When Slaven Bilic announced that Dimitri Payet no longer wanted to play for the club, it was an explosive comment, but only because Bilic lent a voice to a thought we all had anyway. The intrigue isn’t so much that Payet wants a move, it’s that a manager would so openly say so in a press conference during the January transfer window.
A dismal last few months made it almost inevitable that Payet would be unhappy. After a glittering season last year, he could be forgiven for thinking that European football and a push for Europe again this season would have been his reward. Instead, West Ham have looked every bit the mid-table Premier League club they so desperately wanted to avoid becoming when they parted ways with Sam Allardyce.
When the club’s owners decided not to renew the contract of the manager who won their promotion via the playoffs in 2012, West Ham looked to be taking a risk. Allardyce was a safe pair of hands who gained promotion and kept his side in the Premier League. Wishing for any more than that seemed like a gamble.
That would have been to show a lack of ambition, though. To renew Allardyce’s contract would have been against the wishes of the fans, his unattractive style of football rankled with a desire to see the game played the ‘West Ham way’.
The club’s move to a new stadium, and with the Premier League’s massive TV rights deal in place, West Ham should have been looking to become one of the biggest clubs in the country – or at least compete with them. A London club with an iconic stadium, a great location, and a shed-load of Premier League money should be able to attract some of the best players in the world. That was the thought, anyway.
And so to appoint Bilic and back him with money was an ambitious move, but hardly an unfettered gamble. West Ham were supposed to be a team on the up. Last season seemed to prove it. This season, it’s a different story.
And so to the big question: have West Ham actually made the progress that they should have done given their situation? The obvious answer is no: elimination from the Europa League before it even started, from the EFL Cup with a bit of a whimper at Old Trafford and a 5-0 defeat at home to Manchester City to crash out of the FA Cup at the first hurdle can all be added to their current 13th place in the Premier League to sum up the failure this season has been.
There is another way of looking at progress, though. It’s not just about results on the pitch, though that is obviously the ultimate measurement. You also have to think about the process. The fact that West Ham are aiming their sights on bigger name players than they really ever have before is a sign that there is a process in place. The problem is that the inevitable teething problems are starting to look like they may not be teething issues at all, but rather institutional failures.
The fact that the club’s hierarchy and their offspring take to Twitter so regularly to conduct what is usually behind-the-scenes club business, the fact that all of their transfer dealings seem to end up outed in the media before steering into the rocks and scuppering, the fact that the club’s website, for so long, persisted with the ‘Insider’ blog – all of these things are signs that those at the top of West Ham’s affairs are actively hindering the club’s progress rather than helping it.

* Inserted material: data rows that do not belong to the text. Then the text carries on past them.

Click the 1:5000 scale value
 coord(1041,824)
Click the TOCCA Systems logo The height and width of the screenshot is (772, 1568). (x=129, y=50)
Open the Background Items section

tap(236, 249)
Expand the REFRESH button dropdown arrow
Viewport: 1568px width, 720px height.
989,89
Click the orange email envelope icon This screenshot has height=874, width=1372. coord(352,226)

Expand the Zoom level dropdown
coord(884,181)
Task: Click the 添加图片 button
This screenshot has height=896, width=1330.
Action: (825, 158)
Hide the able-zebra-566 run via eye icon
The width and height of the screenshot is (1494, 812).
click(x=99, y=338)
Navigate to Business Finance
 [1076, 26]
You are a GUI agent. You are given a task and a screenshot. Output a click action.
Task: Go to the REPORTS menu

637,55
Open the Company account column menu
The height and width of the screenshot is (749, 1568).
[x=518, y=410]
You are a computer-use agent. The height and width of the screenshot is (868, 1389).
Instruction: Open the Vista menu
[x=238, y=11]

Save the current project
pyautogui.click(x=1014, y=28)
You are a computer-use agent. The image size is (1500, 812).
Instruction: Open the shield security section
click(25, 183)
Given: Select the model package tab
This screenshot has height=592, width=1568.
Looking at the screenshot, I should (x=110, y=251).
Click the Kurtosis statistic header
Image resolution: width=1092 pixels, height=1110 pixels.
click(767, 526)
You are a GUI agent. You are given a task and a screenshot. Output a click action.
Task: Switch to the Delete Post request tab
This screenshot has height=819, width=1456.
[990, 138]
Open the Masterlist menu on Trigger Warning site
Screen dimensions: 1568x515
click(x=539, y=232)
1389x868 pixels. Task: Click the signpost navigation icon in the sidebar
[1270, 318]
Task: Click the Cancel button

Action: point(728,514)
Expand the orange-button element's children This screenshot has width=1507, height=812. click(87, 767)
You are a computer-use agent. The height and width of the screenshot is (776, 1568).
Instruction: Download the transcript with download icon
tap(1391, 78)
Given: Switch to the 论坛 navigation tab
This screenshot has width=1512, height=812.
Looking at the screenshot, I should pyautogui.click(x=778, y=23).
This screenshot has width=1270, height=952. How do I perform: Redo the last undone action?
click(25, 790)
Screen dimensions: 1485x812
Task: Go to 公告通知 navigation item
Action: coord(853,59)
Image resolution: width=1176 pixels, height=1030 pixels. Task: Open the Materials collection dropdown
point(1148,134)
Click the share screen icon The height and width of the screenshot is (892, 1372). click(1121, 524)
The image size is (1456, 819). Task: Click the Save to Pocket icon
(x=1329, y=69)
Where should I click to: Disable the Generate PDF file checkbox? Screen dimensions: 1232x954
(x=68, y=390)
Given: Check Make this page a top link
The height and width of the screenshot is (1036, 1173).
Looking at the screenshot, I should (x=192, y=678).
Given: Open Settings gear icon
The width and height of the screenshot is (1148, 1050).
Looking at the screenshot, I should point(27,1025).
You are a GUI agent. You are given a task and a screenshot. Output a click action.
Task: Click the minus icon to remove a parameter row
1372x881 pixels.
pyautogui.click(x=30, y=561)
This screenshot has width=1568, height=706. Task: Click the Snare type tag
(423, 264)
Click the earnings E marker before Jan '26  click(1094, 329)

Getting rid of Allardyce was a statement of intent, but as they welcome him to their new home this weekend, you wonder what sort of change the former manager will notice at all. A new stadium, a new badge, some new players, a new manager. Sure, some material change. But has there been any change of substance, any profound difference to prove that the club of Allardyce – a club of functional football – is now a club reaching for the stars whilst playing the West Ham way?
If not, you wonder what really is the point of moving to a new stadium, changing a badge or even changing the players? If there’s any point at all, it looks like it’s so the owners can sell a well-packaged club to outside sources for a fortune.